Obamacare 2.0

Charles Krauthammer proposes what I suspect is very much along the lines of what the Congressional leadership will eventually do with respect to healthcare reform. It has six components:

  1. Forget the public option.
  2. Jettison any reference to end-of-life counseling.
  3. Soft-pedal the idea of government committees determining “best practices.”
  4. More generally, abandon the whole idea of Obamacare as cost-cutting.
  5. Make health insurance universal and permanently protected.

This would result in our paying significantly more for healthcare overall than we do now. Consistent with the United States’s previous experiments with healthcare reform, it would carefully preserve most of the worst features of our present system. These bad features aren’t, as many would have it, that people go without healthcare insurance coverage.

No, it’s the perverse incentives. There are virtually no incentives at any level for controlling costs. Unfortunately, since we already pay nearly twice as much for healthcare per capita as an other OECD country and in this form healthcare reform would do nothing to change that, that would all but certainly result in stunting the growth of every sector of the economy other than healthcare which employs fewer people per dollar spent than most other sectors of the economy do (that’s what it means when you say that pay is higher in one sector than in another). See my previous post this morning.

7 comments… add one
  • steve Link

    Sigh, the only part that should be kept in any bill is end of life counseling. Anyway, I have never thought that health care was the topic on which Obama was most interested. His primary goal was to increase coverage as far as I can tell. I think that he will settle for a modest program similar to that described. There will be no serious attempt to cut costs by either party until things get worse, which will probably come sooner than most realize.

    Steve

  • Brett Link

    These bad features aren’t, as many would have it, that people go without healthcare insurance coverage.

    Eh?

    The uninsured aren’t the only problem, or even the main one, but saying they’re not a “bad feature” of the system is rather . . . unusual.

    No, it’s the perverse incentives. There are virtually no incentives at any level for controlling costs.

    There are only two ways I could see costs (potentially) being controlled: the various government plans that have been described, where you get market leverage from the rate-setting, or a true free market system with no intermediaries between the buyers and producers of health care. I’m not entirely confident in the latter’s possibilities to cut costs, either – if you remember the late 1990s, costs actually stabilized for a few years due to HMOs heavily cracking down and doing cost-cutting behavior (like restricting people to certain networks, etc). That turned out to be highly unpopular, so they backed off a bit from that.

    that would all but certainly result in stunting the growth of every sector of the economy other than healthcare which employs fewer people per dollar spent than most other sectors of the economy do

    I suppose that would be a good excuse to heavily crack down on immigration. After all, if you cut off or weaken external sources of growth in the population, you’d end up with a smaller workforce over time, which would make up for the lower amount of jobs in the burgeoning health care sector (assuming you’re right about that, of course). They’d be more heavily taxed, though, to pay for the large non-working population.

  • Sam Link

    @steve – exactly. Even if I thought end of life counseling was death panels, I would think real conservatives would want death panels on public medicine since people would be more likely to buy private insurance because private sector death panels are more palatable.

  • The uninsured aren’t the only problem, or even the main one, but saying they’re not a “bad feature” of the system is rather . . . unusual.
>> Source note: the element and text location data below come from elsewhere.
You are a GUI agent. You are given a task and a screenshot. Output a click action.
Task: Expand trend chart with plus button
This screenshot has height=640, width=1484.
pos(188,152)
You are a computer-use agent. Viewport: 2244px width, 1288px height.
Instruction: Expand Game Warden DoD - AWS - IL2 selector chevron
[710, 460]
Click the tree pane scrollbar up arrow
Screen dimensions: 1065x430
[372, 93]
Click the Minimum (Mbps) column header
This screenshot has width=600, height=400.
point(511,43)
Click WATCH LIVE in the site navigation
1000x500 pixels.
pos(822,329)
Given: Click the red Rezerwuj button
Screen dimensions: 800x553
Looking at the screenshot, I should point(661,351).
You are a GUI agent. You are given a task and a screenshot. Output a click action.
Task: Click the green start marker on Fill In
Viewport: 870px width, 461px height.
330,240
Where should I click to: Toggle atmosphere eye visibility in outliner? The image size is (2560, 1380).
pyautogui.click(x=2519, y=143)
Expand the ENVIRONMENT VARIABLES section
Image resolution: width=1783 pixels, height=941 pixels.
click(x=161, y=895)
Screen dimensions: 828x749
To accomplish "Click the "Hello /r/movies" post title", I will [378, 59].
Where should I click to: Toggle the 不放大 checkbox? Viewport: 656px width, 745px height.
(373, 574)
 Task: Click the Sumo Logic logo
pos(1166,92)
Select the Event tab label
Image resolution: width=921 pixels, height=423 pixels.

    You are missing the major point I’ve made elsewhere. Its the cost. That’s it. If you don’t reign in the costs then the provision of universal coverage is a cruel joke. Yes you have health insurance, we just don’t have the resrouces to treat you. Yes you insurance company would likely pay us, but we don’t have the beds, the doctors or the other medical resources to treat your problem. Now, go home.

    I suppose that would be a good excuse to heavily crack down on immigration.

    You will not solve this problem by controlling immigration. Again, its a side show. Its the costs. Really, that’s all there is to it. Problem is no politician wants to take cost cutting measures because it will make them look like they want to kill grandma.

    Remember that animation of Bush pushing an old person in a wheel chair over a cliff? You think the Democrats want the Republicans doing that to them?

  • You’re right, Brett. It was a clumsy choice of words. What I was trying to say is that the incentives problem is a more serious problem than the insurance problem (although the insurance problem is still a problem). That’s because of causality.

    If incentives were properly aligned, healthcare would be cheaper than it is now, healthcare insurance would be cheaper than it is now, more people would be insured, the problem of the hardcore uninsurable would be smaller in scope than it is now, and, consequently, more politically approachable.

  • “There are virtually no incentives at any level for controlling costs.’ – ds

    It strikes me that if you add one bullet to Krauthammer’s prescription for Obama 2.0 -> converting the system from employer-based to individual-based selection of Healthcare Insurance (a la Wyden-Bennett) – you introduce an incentive to control costs. this makes it salable, and holds out at least a hope of being fiscally responsible.

    I understand that pushing Wyden-Bennett is seen as tilting at windmills, but, the beasts are out there Pancho. Might as well take a run at them.